The Kaiser and I are freaks. Anyone who knows us, knows we’re not normal, average, or otherwise. Yes, I’m talking sexually, so all family can close this page right now…it’s going to get very graphic.
I’m curious, though. I have this feeling we’re not the only freaks around. My neighbors have yet to come over for a cup of sugar and a blow job, but you get my meaning here. I want to know about your sexlife. Come on, you know this is a safe place. No one will know if you leave me a comment. I just need to know that the Kaiser and I are not the only ones out there.

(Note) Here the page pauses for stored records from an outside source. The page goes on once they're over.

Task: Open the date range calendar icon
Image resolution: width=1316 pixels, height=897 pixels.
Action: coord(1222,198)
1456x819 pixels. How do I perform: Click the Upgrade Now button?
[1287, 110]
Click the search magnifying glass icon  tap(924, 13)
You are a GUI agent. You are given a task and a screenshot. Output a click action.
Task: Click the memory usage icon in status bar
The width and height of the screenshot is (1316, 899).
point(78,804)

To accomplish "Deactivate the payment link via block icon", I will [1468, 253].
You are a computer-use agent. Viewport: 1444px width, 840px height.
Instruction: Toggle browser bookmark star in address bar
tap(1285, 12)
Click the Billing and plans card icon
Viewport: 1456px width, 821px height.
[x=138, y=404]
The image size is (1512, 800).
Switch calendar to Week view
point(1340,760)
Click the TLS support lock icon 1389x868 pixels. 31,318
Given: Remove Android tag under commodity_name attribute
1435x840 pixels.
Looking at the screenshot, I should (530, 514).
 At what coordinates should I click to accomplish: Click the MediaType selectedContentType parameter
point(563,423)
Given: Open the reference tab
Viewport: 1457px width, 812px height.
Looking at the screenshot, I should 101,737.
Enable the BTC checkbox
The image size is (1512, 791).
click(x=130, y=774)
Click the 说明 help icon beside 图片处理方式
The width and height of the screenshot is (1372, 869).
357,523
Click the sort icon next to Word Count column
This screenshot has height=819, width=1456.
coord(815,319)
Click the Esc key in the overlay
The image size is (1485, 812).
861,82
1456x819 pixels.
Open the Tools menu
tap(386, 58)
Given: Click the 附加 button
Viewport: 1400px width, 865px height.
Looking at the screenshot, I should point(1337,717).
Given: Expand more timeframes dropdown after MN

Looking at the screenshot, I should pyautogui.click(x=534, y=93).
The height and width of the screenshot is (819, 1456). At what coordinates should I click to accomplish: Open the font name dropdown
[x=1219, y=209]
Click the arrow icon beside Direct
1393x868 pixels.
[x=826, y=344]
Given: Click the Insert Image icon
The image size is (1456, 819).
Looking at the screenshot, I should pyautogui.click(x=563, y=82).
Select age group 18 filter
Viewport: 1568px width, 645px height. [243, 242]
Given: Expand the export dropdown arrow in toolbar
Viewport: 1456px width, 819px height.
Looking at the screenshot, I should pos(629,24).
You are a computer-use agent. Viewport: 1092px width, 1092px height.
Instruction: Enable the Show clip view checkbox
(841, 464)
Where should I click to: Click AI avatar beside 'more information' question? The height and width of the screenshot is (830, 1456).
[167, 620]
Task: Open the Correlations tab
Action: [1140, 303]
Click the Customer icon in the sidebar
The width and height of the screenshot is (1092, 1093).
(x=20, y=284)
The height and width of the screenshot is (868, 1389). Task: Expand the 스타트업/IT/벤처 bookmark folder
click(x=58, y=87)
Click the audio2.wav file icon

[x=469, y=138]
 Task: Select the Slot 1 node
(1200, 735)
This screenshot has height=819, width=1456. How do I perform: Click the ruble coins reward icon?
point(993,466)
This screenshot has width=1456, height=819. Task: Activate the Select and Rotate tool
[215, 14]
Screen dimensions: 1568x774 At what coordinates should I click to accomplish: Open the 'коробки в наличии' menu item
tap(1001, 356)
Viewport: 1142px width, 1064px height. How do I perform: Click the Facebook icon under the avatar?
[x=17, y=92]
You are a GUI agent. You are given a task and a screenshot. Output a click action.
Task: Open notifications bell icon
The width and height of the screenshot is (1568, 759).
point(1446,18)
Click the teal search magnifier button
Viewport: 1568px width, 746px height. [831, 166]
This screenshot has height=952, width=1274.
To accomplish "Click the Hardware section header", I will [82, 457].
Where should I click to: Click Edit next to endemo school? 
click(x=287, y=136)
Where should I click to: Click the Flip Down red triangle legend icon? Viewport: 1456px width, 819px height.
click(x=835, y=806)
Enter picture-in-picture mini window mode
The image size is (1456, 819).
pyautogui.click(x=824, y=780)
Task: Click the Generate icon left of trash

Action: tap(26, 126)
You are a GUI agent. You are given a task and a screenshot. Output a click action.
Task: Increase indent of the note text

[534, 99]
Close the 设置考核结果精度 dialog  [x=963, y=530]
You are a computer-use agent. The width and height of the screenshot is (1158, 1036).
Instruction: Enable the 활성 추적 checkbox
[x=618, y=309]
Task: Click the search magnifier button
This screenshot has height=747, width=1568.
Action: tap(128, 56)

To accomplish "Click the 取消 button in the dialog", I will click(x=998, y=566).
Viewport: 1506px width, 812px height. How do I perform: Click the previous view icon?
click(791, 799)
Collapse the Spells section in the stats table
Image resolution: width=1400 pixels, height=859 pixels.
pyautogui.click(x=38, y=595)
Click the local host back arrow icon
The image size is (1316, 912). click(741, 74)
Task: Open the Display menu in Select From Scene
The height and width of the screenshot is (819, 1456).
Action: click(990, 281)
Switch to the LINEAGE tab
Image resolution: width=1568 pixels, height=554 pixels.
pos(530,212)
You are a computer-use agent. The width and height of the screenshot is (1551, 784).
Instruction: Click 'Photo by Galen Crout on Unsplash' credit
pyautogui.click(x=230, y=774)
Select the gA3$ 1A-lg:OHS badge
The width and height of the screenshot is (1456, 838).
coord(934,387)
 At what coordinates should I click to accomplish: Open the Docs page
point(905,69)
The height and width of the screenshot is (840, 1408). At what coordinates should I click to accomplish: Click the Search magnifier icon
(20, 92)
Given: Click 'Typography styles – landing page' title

Let me be more specific: We’re not going to donkey shows in Tijuana or anything…but lately we’re talking threesomes and one night stands and anything and everything under the sun. Whatever turns us both on, and whatever we are both comfortable with. And yeah, we’re comfortable with A LOT.
Ok, stop judging me right now. We’re having fun. Remember fun? When sex was more than something you did once a week if you weren’t tired from the laundry and dishes and carpool trips. When sex was more than…how quick can we undress and do it before a child screams because the DVD is skipping downstairs. When sex was exciting and heart-pounding and really, really hot.
We’re older, we’re more responsible, and we’re not afraid to experiment. The kids are older, capable of sleeping all night, and babysitters can sure as hell come over so we can go out. Sure I’ve no longer got the body of a 19-year old. And I have no doubt my stretch marks are just SUCH a freaking turn on…but at least I’m putting it out there.
Go give your man a blow job. Ask him what he thinks about you bringing home another girl…maybe even use one of those stupid princess tutu’s we all have in the toy chest to tie him to your bed. Go find a DVD that you KNOW does not skip…or call a babysitter. Hell, call a babysitter and go fuck in the back of your minivan.
If you are REALLY feeling it, take a lover. How hot is your mailman?
You know you want too.
Then come back and tell me-because I KNOW we’re not alone.